1763-04-26, de Charles Esaie Chandieu de Chabot à Baron Albrecht von Haller.

Monsieur mon très honoré Patron,

A son retour des Salines Mr de Granci me dit que vous étiés disposé à marchander le bien de Monriond.
Je ne puis vous exprimer Monsieur, avec quel Zèle j'ai travaillé à un objet qui m'intéresse si particulièrement, cette campagne étant presque à la porte de Lausanne. Pour la connoitre je me suis informé d'un honeste homme à qui elle [a] appartenu. La maison est spacieuse Et le séjour qu'i fit Mr de Voltaire l'a ornée de quelques cheminées de Marbre. Elle a peu de Vüe n'y ayant qu'un réz de chaussée élevé seulement d'une douzaine de marches ou Environ, ce qui donne un plain pied qui ne peut servir qu'à quelques aisances, et non à habiter. Cette maison est bâtie en hôtel ayant deux ailes du côté de la cour.

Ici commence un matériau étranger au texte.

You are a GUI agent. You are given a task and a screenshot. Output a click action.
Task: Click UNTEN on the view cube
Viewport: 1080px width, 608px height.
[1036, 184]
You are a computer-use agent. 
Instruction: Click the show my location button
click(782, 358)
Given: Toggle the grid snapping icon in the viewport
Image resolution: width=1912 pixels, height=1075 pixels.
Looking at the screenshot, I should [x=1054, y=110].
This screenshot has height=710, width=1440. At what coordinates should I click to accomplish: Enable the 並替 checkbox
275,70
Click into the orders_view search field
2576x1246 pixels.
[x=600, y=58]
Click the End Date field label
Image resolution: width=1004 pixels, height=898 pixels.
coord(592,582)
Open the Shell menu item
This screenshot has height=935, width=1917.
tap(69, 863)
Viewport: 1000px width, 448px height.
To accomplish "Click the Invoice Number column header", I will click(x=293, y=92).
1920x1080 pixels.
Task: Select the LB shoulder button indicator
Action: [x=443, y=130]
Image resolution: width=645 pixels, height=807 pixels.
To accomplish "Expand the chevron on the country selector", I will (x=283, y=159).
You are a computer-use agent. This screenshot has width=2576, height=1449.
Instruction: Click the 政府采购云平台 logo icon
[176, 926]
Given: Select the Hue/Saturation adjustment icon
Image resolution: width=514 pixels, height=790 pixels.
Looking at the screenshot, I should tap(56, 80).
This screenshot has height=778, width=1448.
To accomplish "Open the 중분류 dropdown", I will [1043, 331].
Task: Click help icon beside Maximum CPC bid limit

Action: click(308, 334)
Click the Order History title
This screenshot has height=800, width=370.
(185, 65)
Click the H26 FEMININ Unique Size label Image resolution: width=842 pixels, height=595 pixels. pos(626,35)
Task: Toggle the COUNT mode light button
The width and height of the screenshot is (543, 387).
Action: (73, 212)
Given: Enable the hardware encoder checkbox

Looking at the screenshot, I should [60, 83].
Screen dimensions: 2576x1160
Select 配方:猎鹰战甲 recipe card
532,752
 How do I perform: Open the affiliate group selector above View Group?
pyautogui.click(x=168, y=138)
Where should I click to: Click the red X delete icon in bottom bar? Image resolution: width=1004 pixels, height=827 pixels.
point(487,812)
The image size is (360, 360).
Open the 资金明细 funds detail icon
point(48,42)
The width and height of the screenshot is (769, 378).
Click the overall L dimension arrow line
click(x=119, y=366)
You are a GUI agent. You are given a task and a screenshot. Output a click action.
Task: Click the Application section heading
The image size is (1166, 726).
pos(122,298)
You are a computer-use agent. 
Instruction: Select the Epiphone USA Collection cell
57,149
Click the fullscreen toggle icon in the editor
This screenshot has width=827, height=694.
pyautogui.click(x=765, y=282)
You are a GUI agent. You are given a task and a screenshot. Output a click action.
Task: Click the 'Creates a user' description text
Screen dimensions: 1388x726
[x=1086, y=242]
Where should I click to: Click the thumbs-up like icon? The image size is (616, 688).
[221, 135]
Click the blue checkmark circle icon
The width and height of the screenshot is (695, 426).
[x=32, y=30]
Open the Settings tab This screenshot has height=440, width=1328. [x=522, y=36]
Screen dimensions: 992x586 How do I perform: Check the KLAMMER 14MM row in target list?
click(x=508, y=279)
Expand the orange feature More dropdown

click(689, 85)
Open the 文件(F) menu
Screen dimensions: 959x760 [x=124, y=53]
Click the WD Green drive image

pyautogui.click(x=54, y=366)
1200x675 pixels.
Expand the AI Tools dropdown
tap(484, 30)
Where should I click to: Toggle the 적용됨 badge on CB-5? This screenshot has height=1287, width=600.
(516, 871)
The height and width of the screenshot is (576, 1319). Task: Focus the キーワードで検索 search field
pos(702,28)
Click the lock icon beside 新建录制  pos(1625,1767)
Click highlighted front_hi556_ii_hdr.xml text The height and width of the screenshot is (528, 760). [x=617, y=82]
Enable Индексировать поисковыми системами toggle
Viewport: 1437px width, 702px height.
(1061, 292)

Le Domaine consiste en deux beaux et bons vergers placés simétriquement à droit et à Gauche d'une jolie avenüe et dans un même maz il y a des prés et une vigne de 6 poses 1/2 entourée de muraille des trois côtés extérieurs, et d'une haye du côté des prés.

Les prés rendent par communes années au moins trente chars tant foin que reguin, mais la vigne est, ce me semble, trop plate pour être d'un grand raport et pour produire de bons vins, je puis le présumer parce qu'une longue expérience m'a apris à connoitre de ce genre d'oeconomie. Mais je ne sai rien à cet égard de bien positif parce que la personne qui l'a possédée n'en n'a jouï qu'une année dont la prise fut médiocre et qu'une seule année ne prouve rien.

Tout le domaine n'est chargé que d'une coupe de froment de cens, Et n'a qu'une pose de Vigne sujette à Dime, le reste est franc de tout, ce qui est assés rare en ce pays ci.

Enfin le bien peut valoir trente mille francs de 10 bz pièce entre deux frères. Voilà, Monsieur, ce que j'ay pû savoir de certain, et soyés persuadé que j'ai fait abstraction de l'honneur et du plaisir de vous avoir pour voisin dans le compte que je viens de vous rendre des détails de Monriond. Si vous en souhaittés de plus particuliers, soit de la maison, soit du domaine, disposés je vous suplie de celui qui a l'honneur d'être avec le plus parfait dévoument

Monsieur mon très honnoré Patron

Votre très humble et très obeïssant serviteur

Chabot Chandieu

Permettés moi Monsieur d'offrir mon respect à Madame la directrice et à votre belle famille.

P. S. Tout le monde ignore la commission dont vous m'avés honnoré, mais étant dans l'habitude d'écrire mes lettres le matin et de ne les fermer que le soir, je m'en suis félicité en cette occasion, ayant apris dans une assemblée que je viens de quitter, que Made notre baillive Tscharner, devoit marchander Monriond pour un de ses amis. J'ai crû devoir vous en informer, souhaitant Monsieur que vous soyés cet ami, afin que la pluralité de chalands ne rende pas le vendeur plus dificile.